It’s the simple things

VisionFire/Bruce Murray

With straightforward comfort food and prices stuck
in time, Halifax’s diners have lasting appeal


he classic diner is a staple of Halifax’s restaurant scene, boasting hearty food, friendly service, and menus as reliably unchanging as the décor. Recently, Halifax Magazine visited some of the city’s favourites.

Photo by Bruce Murray/VisionFire

The Armview Restaurant and Lounge on Chebucto Road, which just celebrated its 65th anniversary, boasts a retro-but-hip vibe. The menu still features classics like the Dagwood and a selection of burgers, while the drink menu includes several Nova Scotian wines. The space keeps its charm with the small booths and nostalgic décor. The lounge in the former barbershop space is popular with the after-work crowd on Fridays. You can even get a shot of booze in your classic milkshake.
John’s Lunch on Pleasant Street in Dartmouth has been in the same building since opening in 1969. Its original counter has been washed so many times that the pattern is coming off. The space is getting new siding and an awning this year, but manager Kathy Hilchey says the menu is staying the same. And that’s why people love it. Favourites include fresh fish and chips, homemade coleslaw, and roast-turkey clubhouse sandwiches. Hilchey, who’s worked here for 20 years, say she stays for the people: “We have the nicest regulars you’ll ever meet.”
Jim’s Family Restaurant owner James Mihelakos worked in the city’s restaurant scene for years and decided to branch out on his own with his Bedford Highway spot in 1988. In the 1990s, he took out the back parking lot and added more seating, giving customers a view of the Bedford Basin. The counter and stools remain in the front. And the menu has changed little, offering breakfast, pizza, donairs, seafood, and Greek moussaka. “People know they will get a large quantity for a great price and the food will taste great,” says Voula Mihelakos, who now runs Jim’s with her husband George (Jim’s youngest son).
Service at Westcliffe Diner on Oxford Street starts when you fill out your order on a slip of paper and hand to Bev or Tyler Griswold, the owners, who also cook and serve. Not much has changed here over the decades. The food is inexpensive; the priciest (using the term relatively) dish on the menu is the three-piece fish and chips at $7.50. Everything else is $5 or less. Bev and Tyler are swift on their feet and seem to know everyone. Hot, fresh, and straight-up classic comfort food.
Brothers Peter, John, George, and Bill Kanellakos opened Cousin’s Restaurant on Robie Street 55 years ago. Peter is the only brother who hasn’t retired from the business. “We try to do something nice for the people and our prices are very good,” he says. The last time he changed the prices was about seven years ago. The menu here is a multi-page laminated book with everything from liver and onions to Greek dishes. Server Brenda Munro has worked here for 30 years and has customers from outside the city. One family comes in from Bridgewater for the homemade pea soup. “We get a good crowd,” she says. “We have a good reputation.”

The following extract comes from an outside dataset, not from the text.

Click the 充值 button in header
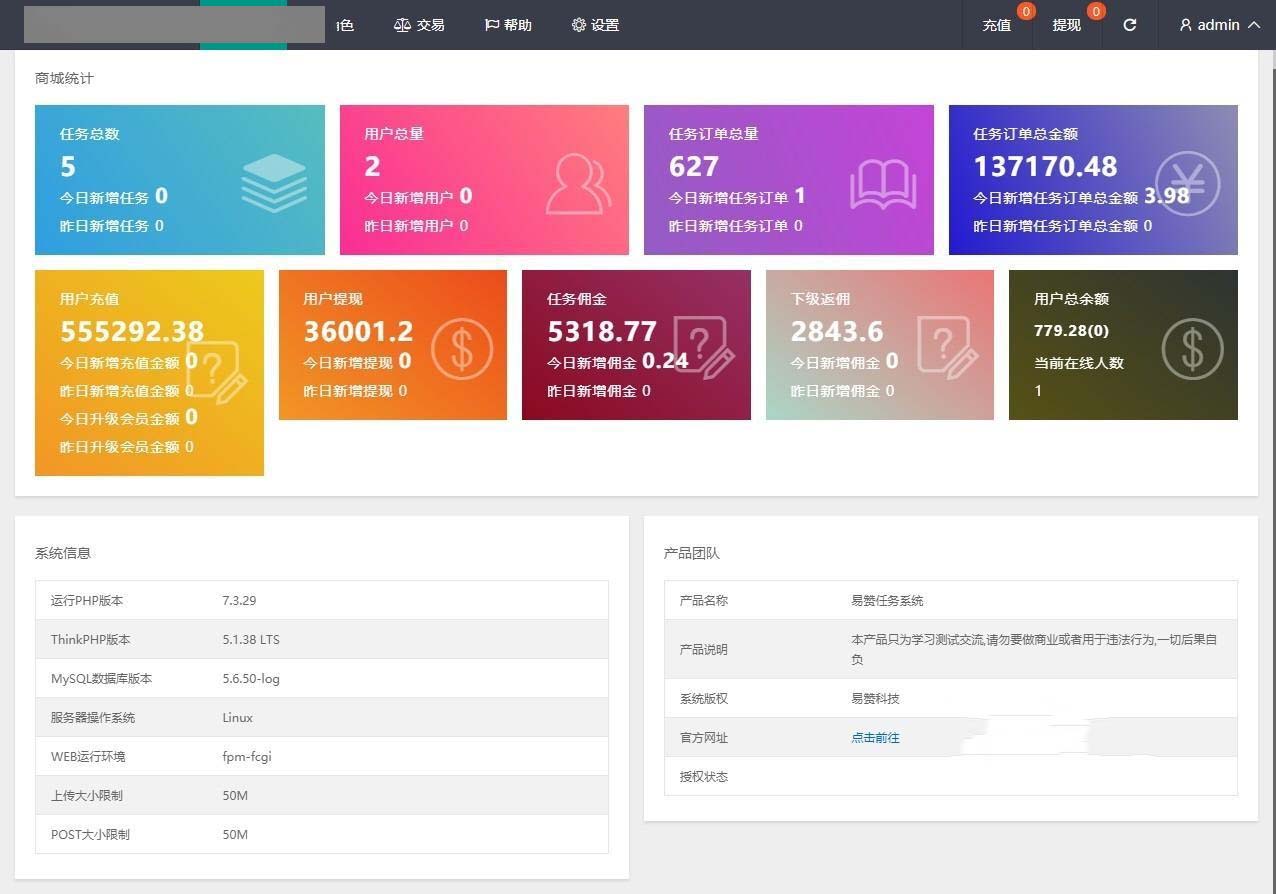 (997, 25)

Photo by Bruce Murray/VisionFire

The Chickenburger is a Bedford landmark. While the menu now includes a veggie burger and gluten-free buns, the core offerings (including its eponymous chicken burger) have stayed the same since it opened in 1940. Seafood, burgers, fries, milkshakes, root-beer floats, and the retro neon lights and music exert a nostalgic pull on customers. Manager Amanda Stirling has worked here for 20 years. Her grandmother brought her here when she was a young girl. “I think it has a special place in a lot of people’s hearts,” she says.
The Ardmore Tearoom opened in 1958 on Quinpool Road. Today, it’s the undisputed diner-breakfast king of Halifax. Mike Cormier took over ownership in 2012 and striped down the menu to focus on the best sellers, like breakfast. There are often lineups down the street and the crowd includes students nursing hangovers and business people getting lunch. “We use good ingredients, most everything is homemade, and everyone is welcome,” Cormier says. Forget your debit or credit cards: cash only.

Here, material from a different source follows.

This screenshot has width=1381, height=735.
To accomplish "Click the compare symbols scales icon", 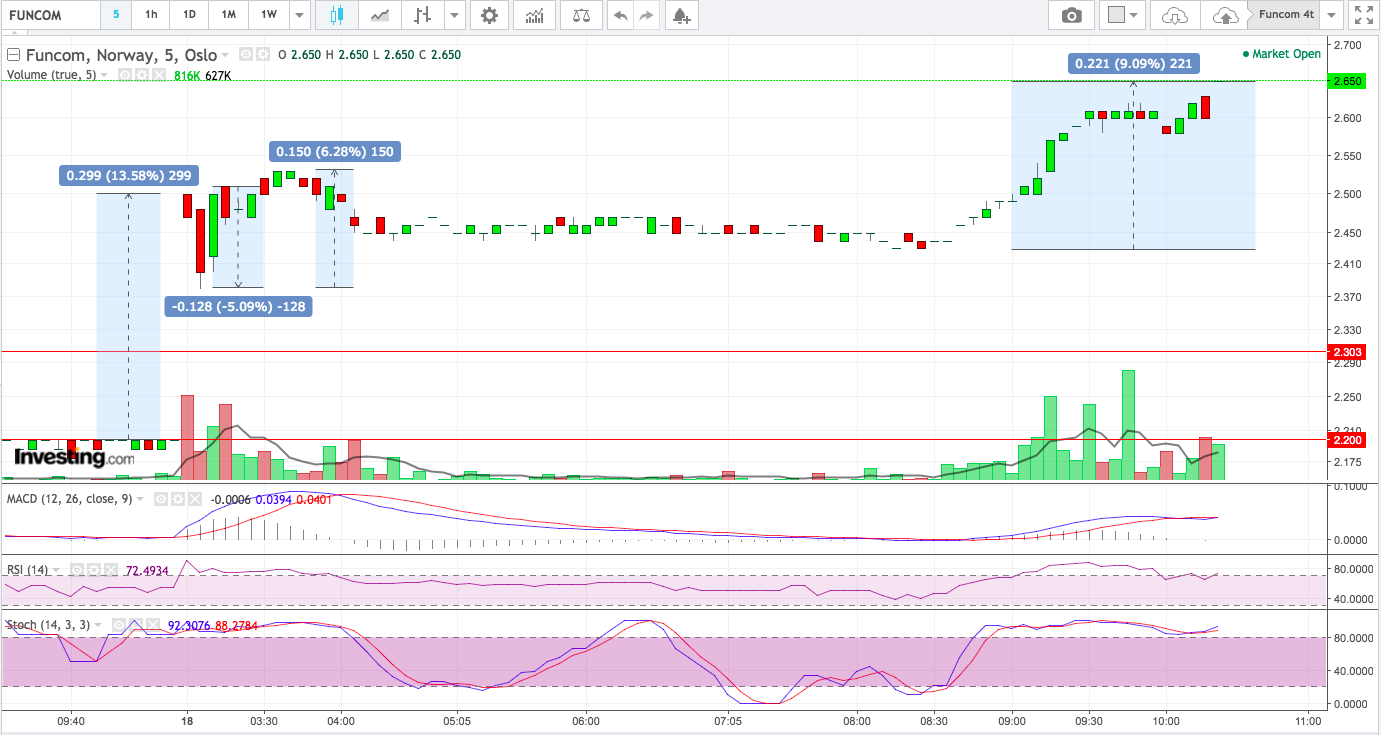I will click(580, 15).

Photo by Bruce Murray/VisionFire

The building that houses Hellas Family Restaurant on Sackville Drive is the same as it was before the 1940s when it was a general store. John Giannakos’s parents opened a restaurant here in June 1969. Giannakos started working at the family restaurant when he was a kid. Back then, Lower Sackville was a fast-growing community. “We supplied a lot of meals to construction workers,” Giannakos says. The menu at Hellas hasn’t changed much, although there are a few new items like fish tacos. Everything is made from scratch; the gravy is a family recipe. Giannakos says the customers are still family, too: “We’ve seen them grow older and they’ve seen us grow older.”